De fait, les objectifs annuels d’économie d’énergie se chiffrent à 4,7 térawattheures (TWH) pour 2010, ce qui est bien peu, tant par rapport à notre consommation annuelle (environ 170 TWH en 2007) qu’en rapport du potentiel en présence.

Comme le secteur résidentiel fournit le plus grand potentiel d’économie d’énergie et que le chauffage représente la moitié des dépenses d’électricité des ménages québécois, qu’attend-on pour investir massivement dans un vaste chantier de rénovation et d’isolation des bâtiments?

Le potentiel d’économie d’énergie est le plus lucratif des gisements que le Québec recèle. Selon différentes estimations, la consommation d’électricité évitée du Québec pourrait facilement atteindre 10 TWH par an, générant des bénéfices additionnels annuels de 400 M $  pour Hydro-Québec (la société d’État vend son électricité à un prix supérieur sur le marché américain) tout en soulageant les consommateurs d’une dépense de 600 M$ par année. Ainsi, on se retrouve avec une injection annuelle directe de 1 milliard $ dans l’économie québécoise, sans compter les nombreuses retombées indirectes du chantier de rénovation.

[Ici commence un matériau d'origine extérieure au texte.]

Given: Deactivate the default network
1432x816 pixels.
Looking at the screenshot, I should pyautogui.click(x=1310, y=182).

En effet, non seulement le coût par kilowatt économisé est inférieur au coût marginal de production d’un kilowatt réalisé par un projet hydroélectrique conventionnel, mais les initiatives d’économies d’énergies peuvent créer jusqu’à 12 000 emplois par milliard de dollars investis contre 9 000 emplois pour de grands projets hydroélectriques. Tout ça, sans affecter d’autres bassins hydrographiques, comme on se propose de le faire avec ceux de la rivière Rupert et Romaine.

Depuis des années, on nous répète que l’avenir des régions-ressources passe inévitablement par la deuxième et la troisième transformation des ressources naturelles. Or, ce vaste chantier de rénovation serait l’occasion rêvée de faire une utilisation maximale du savoir-faire et des produits québécois, particulièrement ceux fabriqués à partir du bois (portes, fenêtres, etc.).

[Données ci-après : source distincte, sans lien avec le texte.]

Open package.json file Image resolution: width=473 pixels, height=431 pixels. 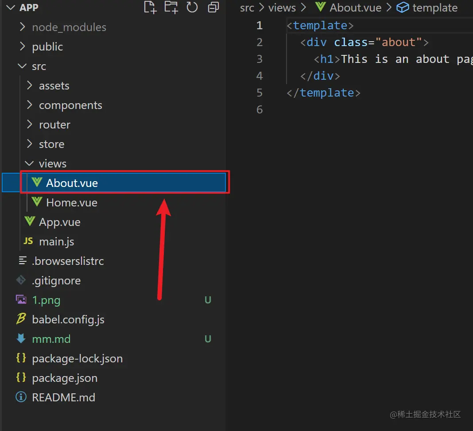65,378
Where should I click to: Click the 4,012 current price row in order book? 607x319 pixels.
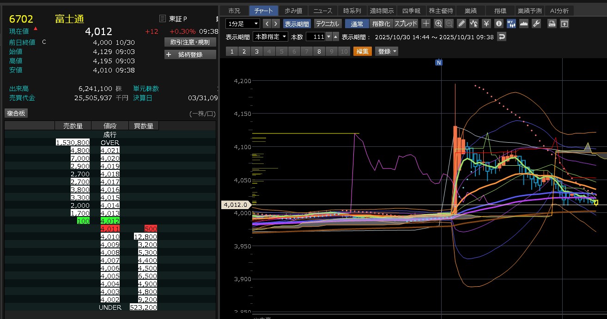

Pour toutes sortes de raisons, les locataires profitent beaucoup moins des programmes actuels d’efficacité énergétique que les propriétaires. Ce projet viserait donc prioritairement l’isolation des immeubles locatifs.

Voilà une façon de libérer et de créer de la richesse tout en réduisant sensiblement la dépendance de milliers de ménages québécois à faibles revenus qui voient leurs dépenses d’énergie fuir par les portes et fenêtres. Ces ménages pourront ainsi consacrer cette nouvelle marge de manœuvre à la consommation et à l’épargne, deux options souhaitables au plan macroéconomique.

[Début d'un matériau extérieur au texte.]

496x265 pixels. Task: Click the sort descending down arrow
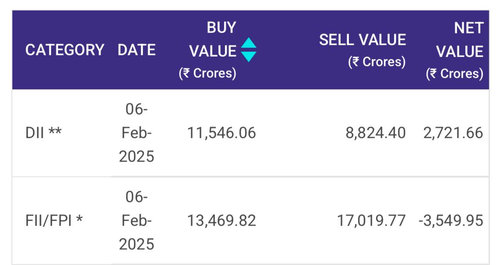point(249,57)
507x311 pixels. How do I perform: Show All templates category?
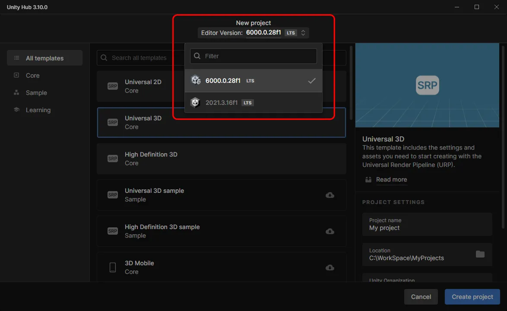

De surcroît, chaque TWH économisé et vendu sur le marché du nord-est américain permet d’éviter la production d’électricité avec du charbon, principale source de production d’électricité de cette région. On évite ainsi la production de gaz à effet de serre (GES) et de pluies acides qui, en raison des vents dominants, tombent sur nos têtes, édifices, lacs et rivières.

Puisque les efforts consentis aux économies d’énergie constituent un formidable outil de création de richesse, à la fois solidaire et écologique, pourquoi s’entêter, particulièrement en période de ralentissement économique, à ne pas doubler, voire tripler nos efforts annuels d’économies d’énergie avec la mise en place d’un vaste chantier de rénovation des immeubles locatifs?

En somme, ce projet de développement durable nous permet de diminuer notre consommation d’électricité, de créer des milliers d’emplois, de réduire la production de GES et d’augmenter nos exportations d’énergies propres, de stimuler l’économie, particulièrement celle des régions et d’améliorer la situation financière de milliers de ménages à faible revenus.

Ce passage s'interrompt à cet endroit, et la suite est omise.